In our study, there was a statistically significant lower WBC count and supranormal ratio in patients with only cocaine present in the UDS. Indeed, only one patient out of 72 had an elevated WBC count. The etiology of this finding is unclear, but there are some differences between amphetamines and cocaine that may be a factor. With regard to mechanism of action, cocaine has similarities but also important differences compared to amphetamines. Like amphetamines, cocaine binds to monoamine reuptake pumps, preventing removal of serotonin, dopamine, and norepinephrine from the synapse [41]. As with amphetamines, cocaine has been previously shown to activate the HPA axis, resulting in an increase in plasma ACTH, corticosterone, and beta-endorphin [42]. Unlike amphetamines, cocaine also acts as a muscarinic cholinergic antagonist and as a local anesthetic from sodium channel blockade [43]. Pellegrino et al. reported that the effects of cocaine did not appear to be due entirely to activation of the HPA axis and showed that peripheral administration of lidocaine and a synthetic monoamine reuptake inhibitor suppressed lymphocytosis [44]. They suggested both of these peripheral activities of cocaine may be involved in immunomodulation.
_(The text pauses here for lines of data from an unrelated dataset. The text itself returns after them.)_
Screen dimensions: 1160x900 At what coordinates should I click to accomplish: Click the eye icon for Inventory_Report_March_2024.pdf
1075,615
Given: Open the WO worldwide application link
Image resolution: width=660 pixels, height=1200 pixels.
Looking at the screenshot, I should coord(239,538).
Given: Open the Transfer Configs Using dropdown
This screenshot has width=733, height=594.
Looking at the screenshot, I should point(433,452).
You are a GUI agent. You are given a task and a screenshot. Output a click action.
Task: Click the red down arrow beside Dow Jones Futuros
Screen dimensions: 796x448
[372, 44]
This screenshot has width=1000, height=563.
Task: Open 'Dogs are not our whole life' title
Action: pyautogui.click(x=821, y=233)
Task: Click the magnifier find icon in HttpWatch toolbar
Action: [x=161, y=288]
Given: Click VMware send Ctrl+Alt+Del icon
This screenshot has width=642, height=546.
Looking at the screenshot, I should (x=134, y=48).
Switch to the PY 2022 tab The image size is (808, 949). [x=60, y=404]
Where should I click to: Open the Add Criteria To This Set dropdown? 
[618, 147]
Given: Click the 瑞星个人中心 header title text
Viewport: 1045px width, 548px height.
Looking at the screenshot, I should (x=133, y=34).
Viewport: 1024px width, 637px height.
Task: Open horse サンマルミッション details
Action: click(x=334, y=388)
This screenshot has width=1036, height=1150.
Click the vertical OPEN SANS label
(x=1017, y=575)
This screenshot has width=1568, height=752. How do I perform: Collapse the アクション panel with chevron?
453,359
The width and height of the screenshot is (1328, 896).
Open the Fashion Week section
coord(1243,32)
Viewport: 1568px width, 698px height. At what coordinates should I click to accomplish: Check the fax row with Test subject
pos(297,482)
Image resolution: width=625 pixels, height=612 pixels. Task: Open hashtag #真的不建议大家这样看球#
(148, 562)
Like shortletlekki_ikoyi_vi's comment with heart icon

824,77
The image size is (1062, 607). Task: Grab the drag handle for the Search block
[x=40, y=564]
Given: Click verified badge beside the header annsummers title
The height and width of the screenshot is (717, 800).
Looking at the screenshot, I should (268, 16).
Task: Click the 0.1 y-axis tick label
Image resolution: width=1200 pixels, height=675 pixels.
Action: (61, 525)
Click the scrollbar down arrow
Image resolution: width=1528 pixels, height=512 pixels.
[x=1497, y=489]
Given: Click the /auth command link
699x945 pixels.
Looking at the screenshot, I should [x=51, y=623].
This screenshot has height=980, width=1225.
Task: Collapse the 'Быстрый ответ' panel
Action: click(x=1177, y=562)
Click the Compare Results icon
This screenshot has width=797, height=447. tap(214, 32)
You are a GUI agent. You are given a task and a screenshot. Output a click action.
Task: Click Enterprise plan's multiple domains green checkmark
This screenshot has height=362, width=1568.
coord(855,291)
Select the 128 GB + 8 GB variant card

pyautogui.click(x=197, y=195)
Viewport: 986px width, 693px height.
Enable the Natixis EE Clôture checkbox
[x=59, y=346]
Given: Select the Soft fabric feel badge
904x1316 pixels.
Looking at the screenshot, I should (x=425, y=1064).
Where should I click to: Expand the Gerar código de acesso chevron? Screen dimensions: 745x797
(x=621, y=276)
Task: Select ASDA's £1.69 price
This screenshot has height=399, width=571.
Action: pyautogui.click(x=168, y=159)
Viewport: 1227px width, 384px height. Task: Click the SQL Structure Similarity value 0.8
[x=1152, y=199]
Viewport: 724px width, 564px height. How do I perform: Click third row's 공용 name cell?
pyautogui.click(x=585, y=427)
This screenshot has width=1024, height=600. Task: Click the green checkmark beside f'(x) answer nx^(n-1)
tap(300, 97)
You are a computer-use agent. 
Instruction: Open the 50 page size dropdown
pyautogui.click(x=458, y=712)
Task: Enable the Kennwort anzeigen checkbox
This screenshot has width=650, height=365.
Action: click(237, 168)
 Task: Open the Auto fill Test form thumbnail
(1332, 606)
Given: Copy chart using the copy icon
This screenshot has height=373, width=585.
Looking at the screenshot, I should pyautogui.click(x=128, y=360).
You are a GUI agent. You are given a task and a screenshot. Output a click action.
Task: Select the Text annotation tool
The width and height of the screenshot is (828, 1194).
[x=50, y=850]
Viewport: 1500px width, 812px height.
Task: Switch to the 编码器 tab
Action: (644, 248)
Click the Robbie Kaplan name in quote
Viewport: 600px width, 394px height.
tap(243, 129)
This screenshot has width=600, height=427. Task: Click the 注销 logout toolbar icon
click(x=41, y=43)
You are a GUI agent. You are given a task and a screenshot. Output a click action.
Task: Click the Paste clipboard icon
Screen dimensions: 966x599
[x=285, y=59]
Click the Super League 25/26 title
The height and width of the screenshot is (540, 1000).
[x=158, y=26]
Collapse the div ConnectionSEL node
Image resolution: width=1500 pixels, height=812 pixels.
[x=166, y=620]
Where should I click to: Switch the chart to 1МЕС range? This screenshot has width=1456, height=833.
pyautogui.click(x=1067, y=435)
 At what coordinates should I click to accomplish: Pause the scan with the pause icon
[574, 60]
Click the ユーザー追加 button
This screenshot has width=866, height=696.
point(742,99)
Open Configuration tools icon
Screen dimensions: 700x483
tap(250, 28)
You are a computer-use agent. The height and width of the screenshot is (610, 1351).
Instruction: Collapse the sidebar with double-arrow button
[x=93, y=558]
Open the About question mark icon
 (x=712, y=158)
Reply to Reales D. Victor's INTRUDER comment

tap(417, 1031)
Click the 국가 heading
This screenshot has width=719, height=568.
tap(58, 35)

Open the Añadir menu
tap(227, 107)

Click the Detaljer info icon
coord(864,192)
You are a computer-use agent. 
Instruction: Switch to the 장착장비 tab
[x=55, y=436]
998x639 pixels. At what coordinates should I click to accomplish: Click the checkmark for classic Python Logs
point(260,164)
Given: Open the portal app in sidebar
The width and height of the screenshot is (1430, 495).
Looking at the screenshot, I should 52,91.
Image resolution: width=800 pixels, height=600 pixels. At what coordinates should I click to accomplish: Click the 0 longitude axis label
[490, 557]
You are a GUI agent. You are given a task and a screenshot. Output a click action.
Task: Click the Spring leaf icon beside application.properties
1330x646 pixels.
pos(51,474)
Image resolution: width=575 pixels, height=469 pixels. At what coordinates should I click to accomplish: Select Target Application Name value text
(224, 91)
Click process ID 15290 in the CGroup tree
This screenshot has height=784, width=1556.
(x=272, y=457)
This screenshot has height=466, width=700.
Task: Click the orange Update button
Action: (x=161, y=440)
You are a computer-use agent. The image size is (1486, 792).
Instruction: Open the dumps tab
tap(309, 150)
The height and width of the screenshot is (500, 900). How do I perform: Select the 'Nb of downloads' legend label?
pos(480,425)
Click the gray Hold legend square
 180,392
The half-life of cocaine is one hour, which is extremely short compared to amphetamines, which can range from 9 to 12 hours. This suggests the effect of cocaine on leukocytosis may be short-lived and not measurable at the time of these patients’ presentation for medical clearance. The level of WBC was also significantly lower than the control group; perhaps the previously described glucocorticoid-induced leukocytosis may be more transient for cocaine than for amphetamines. Schmidt and colleagues showed that repeated exposure of rats to cocaine resulted in a long-lasting (weeks) sensitization of the HPA axis that was not seen with amphetamine exposure [45]. Cocaine has been shown to have an overall suppressive effect on the immune system [46, 47]. Amphetamine activation of certain pro-inflammatory cytokines, such as certain interleukins and TNF-α, has not been demonstrated for cocaine. Halpern et al. demonstrated that acute cocaine use resulted in suppression of proinflammatory IL-6 in human subjects [48]. Irwin and colleagues later showed decreased levels of proinflammatory IL-6 and TNF-α in both chronic and acute cocaine-exposed human subjects [49]. Mao and associates reported that cocaine downregulates IL-2-induced production of lymphocytes [50]. Cocaine has also been shown to increase levels of IL-10, which is an anti-inflammatory cytokine [5153]. These stimulatory effects on the anti-inflammatory cytokines have not been shown for amphetamines and may explain the marked difference in leukocytosis between the amphetamine and cocaine subgroups.

5. Limitations

Certain psychiatric conditions such as untreated schizophrenia are associated with a hyperadrenergic state, and this may have affected measured WBC count. Psychiatric patients may have been taking medication that could theoretically alter their WBC count; we did not reconcile patients’ medication lists, as most were noncompliant and unable/unwilling to provide this information during their ED stay. Similarly, we could not determine if the patient’s stimulant use was acute or chronic, as this may have different effects on WBC count. We did not record the differential of each patient’s WBC count to determine the predominant cell type responsible for the leukocytosis.

6. Conclusion

Based on these results, amphetamine, but not cocaine use, may be associated with a higher WBC count. This may be explained by the unique pharmacologic, neuroendocrine, and immunomodulatory differences between these drugs. Further studies involving healthy human subjects exposed to amphetamine and cocaine with consistent and structured methodology would be required to confirm this association. This would be important, as it may decrease the frequency of unnecessary testing to determine the etiology of leukocytosis in this asymptomatic ED patient population.

Conflict of Interests

The authors declare that there is no conflict of interests regarding the publication of this paper.